Aurora Flight Sciences has developed a version of its Orion unmanned air vehicle that uses a commercially available internal combustion engine for a 454kg (1,000lb) payload capability and five-day endurance.
It should be selected for a joint capability technology demonstration (JCTD) programme by July for a mid-2010 first flight. Aurora declines to comment on the JCTD candidacy of the new medium-altitude version of Orion, which operates at 20,000ft (6,100m) and has a dash speed of 120kt (222km/h).
The General Atomics RQ-1 Predator and MQ-9 Reaper and Northrop Grumman's RQ-4 Global Hawk were all developed as technology demonstration vehicles.

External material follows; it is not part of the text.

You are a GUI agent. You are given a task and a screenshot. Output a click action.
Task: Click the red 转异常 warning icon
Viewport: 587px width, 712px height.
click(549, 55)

Cdr Eliot Gunn of the US office of the secretary of defence, advanced systems and concepts, gave details about the new Orion at the A&D Forum Unmanned Air Systems 09 conference in London on 19 May.
He said the vehicle's subsystems consist of commercial off-the-shelf components, adding that "the real secret sauce is the integration and the composite materials they use".
He identified Orion as a persistent surveillance JCTD from 2010 to the end of 2012. Describing it as "partially built", he added that Aurora had used internal R&D funds to get the fixed-wing Orion close to its first flight.
Aurora had originally developed the Orion as a high-altitude, long-loiter (HALL) hydrogen-powered vehicle with its partner Boeing for the US Army. It used Ford automotive engines modified by Boeing to burn hydrogen.
Gunn says the new Orion does not use Ford engines. According to Aurora's website the Orion HALL has a 40.2m (132ft) wingspan, gross take-off weight of 3,175kg (7,000lb) and maximum payload of 180kg.